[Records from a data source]
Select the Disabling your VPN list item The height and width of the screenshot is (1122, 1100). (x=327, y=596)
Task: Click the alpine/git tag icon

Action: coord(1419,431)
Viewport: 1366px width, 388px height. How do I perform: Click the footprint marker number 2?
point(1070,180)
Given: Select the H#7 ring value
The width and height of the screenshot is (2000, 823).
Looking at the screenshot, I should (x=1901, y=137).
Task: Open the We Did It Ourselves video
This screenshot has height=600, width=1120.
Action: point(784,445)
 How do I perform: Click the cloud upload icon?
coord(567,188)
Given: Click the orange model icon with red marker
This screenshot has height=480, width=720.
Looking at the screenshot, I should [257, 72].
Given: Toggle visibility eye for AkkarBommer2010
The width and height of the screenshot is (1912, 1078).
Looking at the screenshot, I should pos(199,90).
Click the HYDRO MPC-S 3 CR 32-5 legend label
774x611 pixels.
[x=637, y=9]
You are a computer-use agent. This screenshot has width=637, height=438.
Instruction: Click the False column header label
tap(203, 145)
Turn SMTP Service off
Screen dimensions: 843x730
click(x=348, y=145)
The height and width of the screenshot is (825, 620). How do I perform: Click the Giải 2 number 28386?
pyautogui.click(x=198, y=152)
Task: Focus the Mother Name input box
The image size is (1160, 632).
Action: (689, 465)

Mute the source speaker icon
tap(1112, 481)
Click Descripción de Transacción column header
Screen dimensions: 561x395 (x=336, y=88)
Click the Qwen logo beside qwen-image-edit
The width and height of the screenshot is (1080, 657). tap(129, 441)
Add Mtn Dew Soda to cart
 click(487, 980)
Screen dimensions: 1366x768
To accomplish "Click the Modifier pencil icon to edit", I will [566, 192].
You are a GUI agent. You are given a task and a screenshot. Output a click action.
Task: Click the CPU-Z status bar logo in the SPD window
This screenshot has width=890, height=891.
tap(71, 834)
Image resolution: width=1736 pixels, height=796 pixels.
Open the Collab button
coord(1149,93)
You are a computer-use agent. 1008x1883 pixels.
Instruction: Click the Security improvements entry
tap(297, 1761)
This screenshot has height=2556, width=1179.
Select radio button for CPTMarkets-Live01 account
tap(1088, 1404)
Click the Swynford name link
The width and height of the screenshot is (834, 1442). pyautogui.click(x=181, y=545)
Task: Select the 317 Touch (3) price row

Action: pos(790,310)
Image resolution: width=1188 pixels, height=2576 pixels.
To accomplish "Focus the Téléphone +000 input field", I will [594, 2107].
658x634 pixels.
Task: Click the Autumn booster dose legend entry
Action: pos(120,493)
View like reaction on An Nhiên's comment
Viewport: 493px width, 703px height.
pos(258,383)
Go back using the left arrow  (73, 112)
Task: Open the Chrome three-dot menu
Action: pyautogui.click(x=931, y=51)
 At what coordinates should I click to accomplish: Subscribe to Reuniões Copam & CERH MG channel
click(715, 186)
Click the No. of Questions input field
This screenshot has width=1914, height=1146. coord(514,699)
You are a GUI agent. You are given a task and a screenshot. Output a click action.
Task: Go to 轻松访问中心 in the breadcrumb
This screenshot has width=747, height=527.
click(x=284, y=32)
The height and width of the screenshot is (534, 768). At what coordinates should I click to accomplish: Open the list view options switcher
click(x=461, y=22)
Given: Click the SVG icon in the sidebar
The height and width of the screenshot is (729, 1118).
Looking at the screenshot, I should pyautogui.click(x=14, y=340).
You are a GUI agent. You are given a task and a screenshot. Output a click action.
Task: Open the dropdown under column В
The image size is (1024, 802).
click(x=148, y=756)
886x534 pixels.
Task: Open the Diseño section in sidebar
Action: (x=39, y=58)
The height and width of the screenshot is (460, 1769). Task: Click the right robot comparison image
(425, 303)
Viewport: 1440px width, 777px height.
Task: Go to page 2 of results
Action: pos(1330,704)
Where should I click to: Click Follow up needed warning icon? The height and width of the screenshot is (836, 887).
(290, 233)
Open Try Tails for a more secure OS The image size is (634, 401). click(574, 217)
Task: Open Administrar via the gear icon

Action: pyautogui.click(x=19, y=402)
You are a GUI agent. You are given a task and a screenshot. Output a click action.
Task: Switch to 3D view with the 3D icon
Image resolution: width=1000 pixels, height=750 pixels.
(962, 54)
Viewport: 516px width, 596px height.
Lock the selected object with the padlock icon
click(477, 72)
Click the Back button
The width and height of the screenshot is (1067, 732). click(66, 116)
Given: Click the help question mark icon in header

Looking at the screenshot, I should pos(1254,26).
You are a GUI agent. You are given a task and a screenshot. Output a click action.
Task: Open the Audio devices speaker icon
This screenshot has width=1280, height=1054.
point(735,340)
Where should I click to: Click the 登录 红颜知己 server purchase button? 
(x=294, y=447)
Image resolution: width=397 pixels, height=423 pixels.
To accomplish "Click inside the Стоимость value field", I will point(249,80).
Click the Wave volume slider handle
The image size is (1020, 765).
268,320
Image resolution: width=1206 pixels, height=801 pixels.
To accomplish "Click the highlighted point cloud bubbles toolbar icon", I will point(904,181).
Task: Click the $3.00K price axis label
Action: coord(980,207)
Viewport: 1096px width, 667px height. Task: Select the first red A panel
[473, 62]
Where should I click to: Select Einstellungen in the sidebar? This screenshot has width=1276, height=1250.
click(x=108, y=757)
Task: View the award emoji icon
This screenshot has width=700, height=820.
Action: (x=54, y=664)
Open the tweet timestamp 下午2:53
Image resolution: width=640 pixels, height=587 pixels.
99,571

> Your task
Pick out and copy the lines of the entries that hold the string "computer".

> Problem solution
You are a computer-use agent. This screenshot has width=637, height=438.
You are a computer-use agent. 1008x1883 pixels.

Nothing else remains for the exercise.